Short exercise 1>
Gather every line of the listing below that contains the string "field" and copy each one.

Provided text>
--*--

Feature address given by H. E. Dame Cécile La Grenade – Governor General
on the occasion of the 20th Anniversary of the Willie Redhead Foundation
and the 5th Patrimonial Award Ceremony
10 November 2014
Ladies and gentlemen, honorees
I take great pride in addressing you today, as we celebrate the 20th anniversary of the Willie Redhead Foundation, as well as the foundation’s 5th Patrimonial Award ceremony.
This evening’s activities represent what is special and distinctive about our nation and its people — appreciation of our patriots whose lives of service to country have been a beacon of light and inspiration to all.
Every year, on the Anniversary of the formation of the Willie Redhead Foundation, we pause to reflect on his life and work.
Mr Willie Redhead was a true Grenadian son and public servant, who lived an exemplary life as an Administrator, Superintendent of Prisons, Chief Commissioner of the Boy Scouts movement, a sportsman, and an all-round community man.
…But perhaps, were it not for Willie Redhead’s regular contribution of articles to the Grenadian Voice Newspaper, we would not be here today, at this award ceremony, of a foundation named in his honour. His articles and book were in praise of the beauty of his birthplace, as they consistently highlighted and advocated the need for the preservation of the heritage of the town of St George.
It is for this reason that we pause yearly to reflect on Mr Redhead’s legacy.
We pause also in gratitude to Mr Norris Mitchell and friends who saw it fitting to establish this foundation in the name of Willie Redhead.
For the past 5 years, it has become a tradition to dedicate some time to show appreciation to those who have taken up the mantle of the call to service, in the spirit of Willie Redhead—A stalwart of the Grenadian community, who was a fountain of knowledge of Grenada’s history and culture, and who used that knowledge to serve this land with distinction. I can truly attest to that as I hold fond memories of the time spent with him and his wife Eula my late God mother, during School vacations at Belair Park in Carriacou.

--*--

Material provided>

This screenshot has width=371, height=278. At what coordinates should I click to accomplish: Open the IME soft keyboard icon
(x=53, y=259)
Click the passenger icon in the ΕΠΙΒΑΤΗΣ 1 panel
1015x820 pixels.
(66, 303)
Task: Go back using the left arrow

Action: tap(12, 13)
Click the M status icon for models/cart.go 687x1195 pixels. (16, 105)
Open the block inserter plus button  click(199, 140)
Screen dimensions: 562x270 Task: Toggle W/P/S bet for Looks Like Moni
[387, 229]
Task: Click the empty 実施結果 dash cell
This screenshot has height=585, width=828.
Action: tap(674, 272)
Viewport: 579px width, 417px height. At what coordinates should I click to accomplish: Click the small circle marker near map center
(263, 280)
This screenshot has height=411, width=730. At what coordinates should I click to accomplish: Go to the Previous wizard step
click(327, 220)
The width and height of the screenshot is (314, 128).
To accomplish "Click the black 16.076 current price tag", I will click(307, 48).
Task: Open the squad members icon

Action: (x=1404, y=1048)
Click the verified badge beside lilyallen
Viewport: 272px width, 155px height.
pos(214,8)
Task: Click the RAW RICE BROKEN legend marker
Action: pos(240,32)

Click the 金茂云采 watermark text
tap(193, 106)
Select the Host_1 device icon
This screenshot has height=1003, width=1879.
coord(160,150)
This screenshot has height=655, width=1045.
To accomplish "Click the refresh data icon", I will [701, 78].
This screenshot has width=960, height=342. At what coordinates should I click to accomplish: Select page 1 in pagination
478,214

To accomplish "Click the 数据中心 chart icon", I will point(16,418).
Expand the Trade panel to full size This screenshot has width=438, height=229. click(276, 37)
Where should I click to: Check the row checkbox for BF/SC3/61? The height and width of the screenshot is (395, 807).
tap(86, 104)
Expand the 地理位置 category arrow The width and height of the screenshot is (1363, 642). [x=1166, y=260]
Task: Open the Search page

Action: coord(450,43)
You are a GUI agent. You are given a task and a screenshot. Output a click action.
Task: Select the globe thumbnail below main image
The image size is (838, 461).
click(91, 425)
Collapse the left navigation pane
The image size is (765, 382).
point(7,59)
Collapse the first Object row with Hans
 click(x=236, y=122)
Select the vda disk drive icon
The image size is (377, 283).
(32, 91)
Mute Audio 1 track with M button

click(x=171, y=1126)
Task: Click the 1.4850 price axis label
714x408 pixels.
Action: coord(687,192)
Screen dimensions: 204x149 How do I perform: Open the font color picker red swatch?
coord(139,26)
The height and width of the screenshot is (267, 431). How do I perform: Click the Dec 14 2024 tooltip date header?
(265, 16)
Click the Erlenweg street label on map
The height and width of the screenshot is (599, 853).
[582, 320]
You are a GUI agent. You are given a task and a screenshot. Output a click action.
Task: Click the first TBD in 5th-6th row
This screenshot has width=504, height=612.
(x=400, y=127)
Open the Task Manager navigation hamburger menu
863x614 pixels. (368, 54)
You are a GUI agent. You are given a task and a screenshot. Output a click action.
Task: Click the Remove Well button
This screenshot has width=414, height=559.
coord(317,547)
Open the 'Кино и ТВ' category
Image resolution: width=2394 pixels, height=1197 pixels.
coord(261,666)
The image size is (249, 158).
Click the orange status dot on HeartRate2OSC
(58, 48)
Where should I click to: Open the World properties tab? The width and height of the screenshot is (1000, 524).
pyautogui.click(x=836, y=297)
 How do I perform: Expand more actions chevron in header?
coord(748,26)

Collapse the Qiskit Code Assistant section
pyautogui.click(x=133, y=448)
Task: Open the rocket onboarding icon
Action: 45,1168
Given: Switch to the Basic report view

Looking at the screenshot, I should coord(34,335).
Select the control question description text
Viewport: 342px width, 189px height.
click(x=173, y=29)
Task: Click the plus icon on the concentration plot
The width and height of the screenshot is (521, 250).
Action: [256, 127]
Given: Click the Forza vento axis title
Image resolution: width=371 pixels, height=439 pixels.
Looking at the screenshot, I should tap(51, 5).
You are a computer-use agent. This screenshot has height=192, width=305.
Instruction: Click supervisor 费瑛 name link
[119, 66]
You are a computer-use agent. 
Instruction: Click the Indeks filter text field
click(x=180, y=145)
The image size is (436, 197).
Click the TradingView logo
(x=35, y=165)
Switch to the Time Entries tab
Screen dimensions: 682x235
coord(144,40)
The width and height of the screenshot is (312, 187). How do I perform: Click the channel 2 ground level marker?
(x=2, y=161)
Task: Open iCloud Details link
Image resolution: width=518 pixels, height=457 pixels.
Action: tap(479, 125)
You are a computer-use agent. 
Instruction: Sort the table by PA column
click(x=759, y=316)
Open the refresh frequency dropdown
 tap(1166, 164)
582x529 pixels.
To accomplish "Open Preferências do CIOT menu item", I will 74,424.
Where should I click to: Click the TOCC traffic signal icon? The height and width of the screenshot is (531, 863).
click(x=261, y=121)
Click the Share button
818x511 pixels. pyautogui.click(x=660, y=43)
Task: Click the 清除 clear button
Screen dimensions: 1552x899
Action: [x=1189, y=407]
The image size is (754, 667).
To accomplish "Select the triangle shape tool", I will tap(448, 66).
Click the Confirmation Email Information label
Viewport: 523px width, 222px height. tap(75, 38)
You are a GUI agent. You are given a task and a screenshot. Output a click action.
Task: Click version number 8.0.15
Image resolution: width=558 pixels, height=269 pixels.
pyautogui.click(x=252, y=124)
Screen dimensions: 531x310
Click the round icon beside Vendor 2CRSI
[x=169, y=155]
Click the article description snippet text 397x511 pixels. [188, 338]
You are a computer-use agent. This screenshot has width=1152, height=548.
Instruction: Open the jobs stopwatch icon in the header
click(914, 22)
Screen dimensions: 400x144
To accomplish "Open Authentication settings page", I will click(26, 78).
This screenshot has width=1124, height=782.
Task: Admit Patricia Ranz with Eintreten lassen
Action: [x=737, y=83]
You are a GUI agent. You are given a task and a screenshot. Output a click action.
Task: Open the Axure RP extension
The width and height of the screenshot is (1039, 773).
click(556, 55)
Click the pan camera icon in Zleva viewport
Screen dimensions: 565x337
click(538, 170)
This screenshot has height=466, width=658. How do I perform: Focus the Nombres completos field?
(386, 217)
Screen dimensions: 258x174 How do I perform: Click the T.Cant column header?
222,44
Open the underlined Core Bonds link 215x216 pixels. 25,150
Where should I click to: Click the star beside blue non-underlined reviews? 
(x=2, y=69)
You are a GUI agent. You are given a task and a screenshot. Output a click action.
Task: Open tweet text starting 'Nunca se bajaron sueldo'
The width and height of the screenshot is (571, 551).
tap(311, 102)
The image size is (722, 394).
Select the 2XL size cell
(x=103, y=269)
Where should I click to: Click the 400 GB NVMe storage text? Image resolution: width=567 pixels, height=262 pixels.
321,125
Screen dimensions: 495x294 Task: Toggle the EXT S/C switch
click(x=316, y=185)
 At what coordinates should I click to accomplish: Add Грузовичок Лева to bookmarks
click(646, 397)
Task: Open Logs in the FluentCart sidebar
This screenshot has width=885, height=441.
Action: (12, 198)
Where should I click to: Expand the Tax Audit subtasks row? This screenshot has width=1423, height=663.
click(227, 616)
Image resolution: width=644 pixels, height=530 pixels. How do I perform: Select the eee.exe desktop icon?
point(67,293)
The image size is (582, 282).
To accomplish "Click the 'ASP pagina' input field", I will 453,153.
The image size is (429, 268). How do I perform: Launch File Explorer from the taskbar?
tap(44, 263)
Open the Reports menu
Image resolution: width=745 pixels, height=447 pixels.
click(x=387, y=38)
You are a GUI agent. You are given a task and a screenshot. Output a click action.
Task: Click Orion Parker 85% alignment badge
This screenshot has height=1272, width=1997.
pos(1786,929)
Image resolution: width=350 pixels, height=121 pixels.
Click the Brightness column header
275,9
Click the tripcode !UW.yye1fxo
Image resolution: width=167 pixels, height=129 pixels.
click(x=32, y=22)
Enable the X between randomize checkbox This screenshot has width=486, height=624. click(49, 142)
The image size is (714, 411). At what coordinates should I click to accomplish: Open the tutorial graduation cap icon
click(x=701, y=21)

--*--

Short exercise 2>
Rewrite the Willie Redhead Foundation address above from "Every year, on" to "Mr Redhead’s legacy.", replacing "birthplace" with "homeland".

Full answer 1>
Instruction: Click the Indeks filter text field
This screenshot has height=466, width=658. How do I perform: Focus the Nombres completos field?
To accomplish "Click the 'ASP pagina' input field", I will 453,153.

Full answer 2>
Every year, on the Anniversary of the formation of the Willie Redhead Foundation, we pause to reflect on his life and work.
Mr Willie Redhead was a true Grenadian son and public servant, who lived an exemplary life as an Administrator, Superintendent of Prisons, Chief Commissioner of the Boy Scouts movement, a sportsman, and an all-round community man.
…But perhaps, were it not for Willie Redhead’s regular contribution of articles to the Grenadian Voice Newspaper, we would not be here today, at this award ceremony, of a foundation named in his honour. His articles and book were in praise of the beauty of his homeland, as they consistently highlighted and advocated the need for the preservation of the heritage of the town of St George.
It is for this reason that we pause yearly to reflect on Mr Redhead’s legacy.